@crazyguy I think this might be less confusing for you if we use 24-hour time and translate everything into Coordinated Universal Time (UTC). This places all of the relevant events within a roughly six hour window on 9 January 2021 (since that day had already started relative to UTC) and produces the following timeline:
7:40 UTC: Plane goes down
10:17 UTC: FlightRadar24 reports the crash
10:38 UTC: CNN Indonesia reports the crash
11:11 UTC: CNN Indonesia posts a follow up story with statements from officials
11:28 UTC: The Associated Press reports the crash
11:29 UTC: Earliest possible time for the Fox News article you linked (see below)

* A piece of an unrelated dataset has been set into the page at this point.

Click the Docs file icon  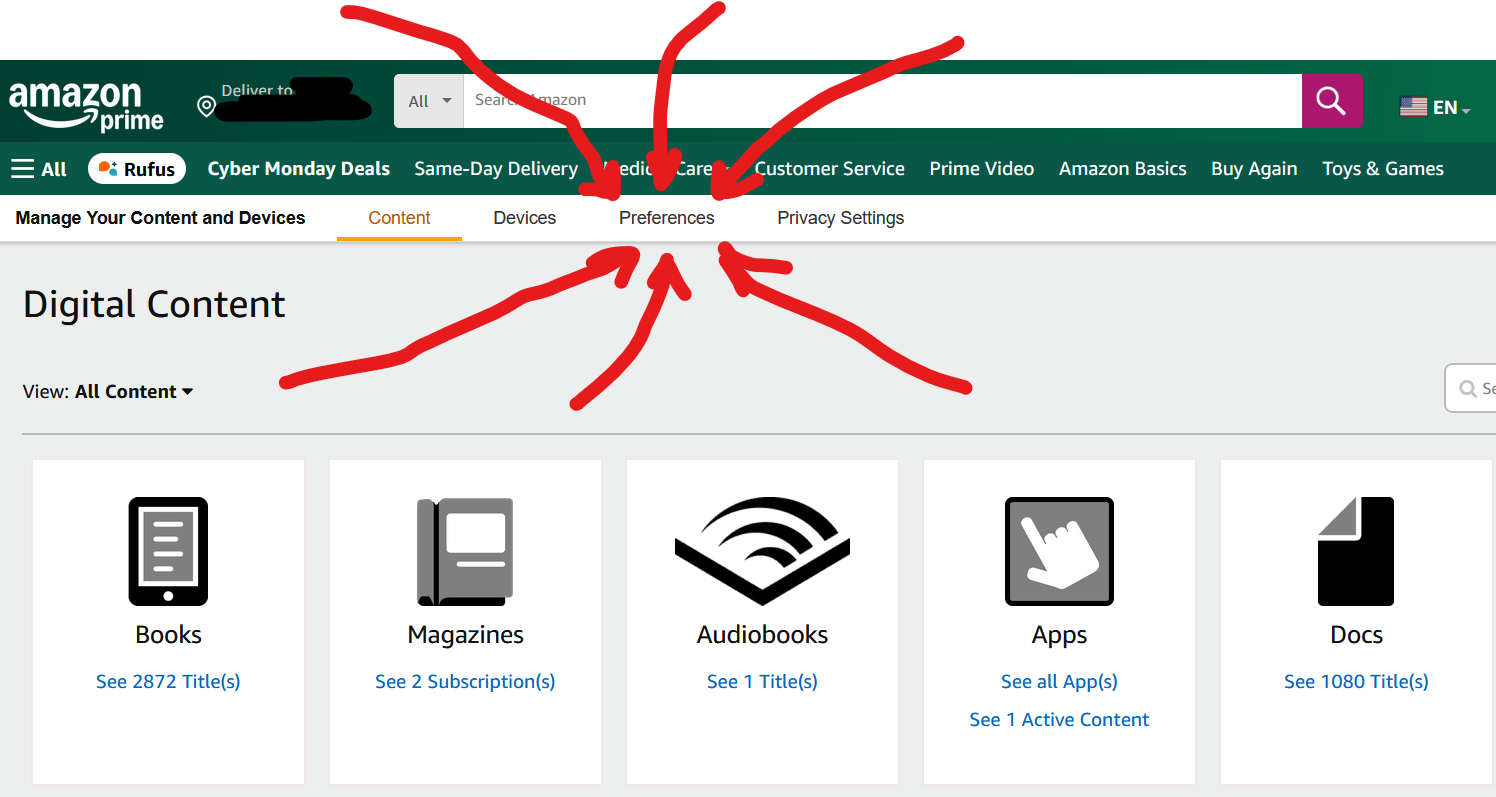(1355, 551)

13:28 UTC: CNN World starts posting live updates
The Fox News article you linked does not have a precise time stamp. It includes a tweet from the Associated Press, however, so it cannot have been written prior to that tweet. In the timeline above, I am extremely generous and assume that Fox News reporters are so skilled that they can write and post a report in one minute. To the extent that this is unrealistic, the time of the Fox News article must be pushed later in the day.
In any case, you say that you saw the article just before you posted this question at 5:30 Pacific Time (13:30 UTC). This would, of course, be around the same time that CNN World started posting its live updates (5:28 Pacific Time / 8:28 Eastern Time / 13:28 UTC). So while Fox might have posted its story before CNN World starting posting live updates, you actually have no evidence one way or the other. And in any case, the Fox News article was posted nearly an hour after the first CNN Indonesia report.
P.S. When @hello321 says “it wouldn’t have mattered if they did,” he means that you wouldn’t have reacted any differently because you do not form your opinions on the basis of things like facts and evidence. By saying “your (b) says it all,” you are conceding—perhaps unwittingly—this assessment of your mindset.